_Work to be completed_. Every line with "WebUI" in it should be copied from the data.

Collected data:
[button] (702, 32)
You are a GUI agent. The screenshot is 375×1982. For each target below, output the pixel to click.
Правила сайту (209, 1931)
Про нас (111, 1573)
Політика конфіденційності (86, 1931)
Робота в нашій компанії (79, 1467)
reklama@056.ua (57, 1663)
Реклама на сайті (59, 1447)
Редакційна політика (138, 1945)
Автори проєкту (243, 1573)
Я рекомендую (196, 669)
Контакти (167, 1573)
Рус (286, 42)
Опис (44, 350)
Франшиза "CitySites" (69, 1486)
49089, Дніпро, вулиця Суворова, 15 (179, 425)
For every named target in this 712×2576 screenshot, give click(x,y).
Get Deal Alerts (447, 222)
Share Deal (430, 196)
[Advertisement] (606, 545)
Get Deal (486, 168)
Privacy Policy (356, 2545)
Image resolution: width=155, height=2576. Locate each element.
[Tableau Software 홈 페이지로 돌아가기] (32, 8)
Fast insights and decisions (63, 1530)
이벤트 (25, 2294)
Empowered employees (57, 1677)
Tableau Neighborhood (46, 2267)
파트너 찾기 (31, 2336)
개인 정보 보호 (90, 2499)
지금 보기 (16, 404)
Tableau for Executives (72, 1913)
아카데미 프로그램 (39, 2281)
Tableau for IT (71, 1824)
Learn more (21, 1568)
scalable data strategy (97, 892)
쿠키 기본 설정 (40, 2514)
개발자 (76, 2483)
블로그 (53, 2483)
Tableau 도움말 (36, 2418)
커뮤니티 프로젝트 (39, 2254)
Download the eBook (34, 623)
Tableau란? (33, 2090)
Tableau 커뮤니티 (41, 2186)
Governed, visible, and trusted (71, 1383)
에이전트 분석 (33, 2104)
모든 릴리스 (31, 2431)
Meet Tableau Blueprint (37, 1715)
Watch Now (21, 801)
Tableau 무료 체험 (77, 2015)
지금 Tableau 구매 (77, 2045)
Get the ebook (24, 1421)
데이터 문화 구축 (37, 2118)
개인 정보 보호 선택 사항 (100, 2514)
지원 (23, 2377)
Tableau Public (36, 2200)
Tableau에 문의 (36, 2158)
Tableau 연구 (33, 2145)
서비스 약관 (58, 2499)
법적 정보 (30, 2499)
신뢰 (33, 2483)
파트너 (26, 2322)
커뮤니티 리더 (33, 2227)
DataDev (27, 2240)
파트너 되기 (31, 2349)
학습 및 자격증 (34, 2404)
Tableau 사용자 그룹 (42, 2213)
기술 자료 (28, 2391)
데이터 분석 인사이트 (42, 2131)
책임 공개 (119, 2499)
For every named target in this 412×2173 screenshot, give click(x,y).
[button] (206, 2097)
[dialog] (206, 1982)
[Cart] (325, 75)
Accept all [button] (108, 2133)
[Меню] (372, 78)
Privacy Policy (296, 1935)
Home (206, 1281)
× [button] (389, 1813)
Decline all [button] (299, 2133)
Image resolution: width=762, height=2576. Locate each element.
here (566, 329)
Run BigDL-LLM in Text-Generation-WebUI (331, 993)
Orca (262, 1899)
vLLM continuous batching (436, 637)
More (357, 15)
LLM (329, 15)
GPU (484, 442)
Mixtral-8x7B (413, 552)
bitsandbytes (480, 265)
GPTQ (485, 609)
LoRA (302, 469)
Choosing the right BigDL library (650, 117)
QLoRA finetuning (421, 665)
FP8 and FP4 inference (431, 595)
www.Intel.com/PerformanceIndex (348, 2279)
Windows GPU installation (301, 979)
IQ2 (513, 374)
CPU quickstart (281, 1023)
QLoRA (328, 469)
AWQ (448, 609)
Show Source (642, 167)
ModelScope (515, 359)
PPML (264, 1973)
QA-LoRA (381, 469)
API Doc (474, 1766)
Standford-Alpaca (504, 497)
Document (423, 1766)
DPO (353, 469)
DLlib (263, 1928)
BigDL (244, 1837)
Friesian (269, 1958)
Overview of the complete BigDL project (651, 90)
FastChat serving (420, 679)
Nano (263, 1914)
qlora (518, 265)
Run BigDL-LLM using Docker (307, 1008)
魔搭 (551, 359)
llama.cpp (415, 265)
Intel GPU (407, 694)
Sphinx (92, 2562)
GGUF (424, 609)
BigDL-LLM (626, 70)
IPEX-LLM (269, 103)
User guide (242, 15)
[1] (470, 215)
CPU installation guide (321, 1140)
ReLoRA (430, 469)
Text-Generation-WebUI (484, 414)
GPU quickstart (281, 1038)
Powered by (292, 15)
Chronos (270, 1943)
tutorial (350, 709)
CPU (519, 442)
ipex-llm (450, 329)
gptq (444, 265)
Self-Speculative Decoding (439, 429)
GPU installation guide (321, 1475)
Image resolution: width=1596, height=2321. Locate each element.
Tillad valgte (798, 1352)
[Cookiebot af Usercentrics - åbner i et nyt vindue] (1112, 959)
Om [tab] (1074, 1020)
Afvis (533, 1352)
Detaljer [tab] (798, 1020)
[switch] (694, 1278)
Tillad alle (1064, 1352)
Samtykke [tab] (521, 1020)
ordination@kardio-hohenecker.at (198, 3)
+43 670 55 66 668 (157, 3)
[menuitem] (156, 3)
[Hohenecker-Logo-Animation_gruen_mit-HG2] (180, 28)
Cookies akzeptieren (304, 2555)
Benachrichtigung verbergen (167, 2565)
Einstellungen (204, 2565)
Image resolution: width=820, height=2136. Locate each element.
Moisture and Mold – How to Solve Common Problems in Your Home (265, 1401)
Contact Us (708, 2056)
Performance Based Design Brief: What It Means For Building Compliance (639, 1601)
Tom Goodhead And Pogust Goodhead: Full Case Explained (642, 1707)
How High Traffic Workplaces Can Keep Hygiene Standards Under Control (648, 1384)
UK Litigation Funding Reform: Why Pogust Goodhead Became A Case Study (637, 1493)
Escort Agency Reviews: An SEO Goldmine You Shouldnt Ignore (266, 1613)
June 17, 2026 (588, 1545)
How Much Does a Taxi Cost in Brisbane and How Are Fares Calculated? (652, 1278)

_Solution for this exercise_.
Run BigDL-LLM in Text-Generation-WebUI (331, 993)
Text-Generation-WebUI (484, 414)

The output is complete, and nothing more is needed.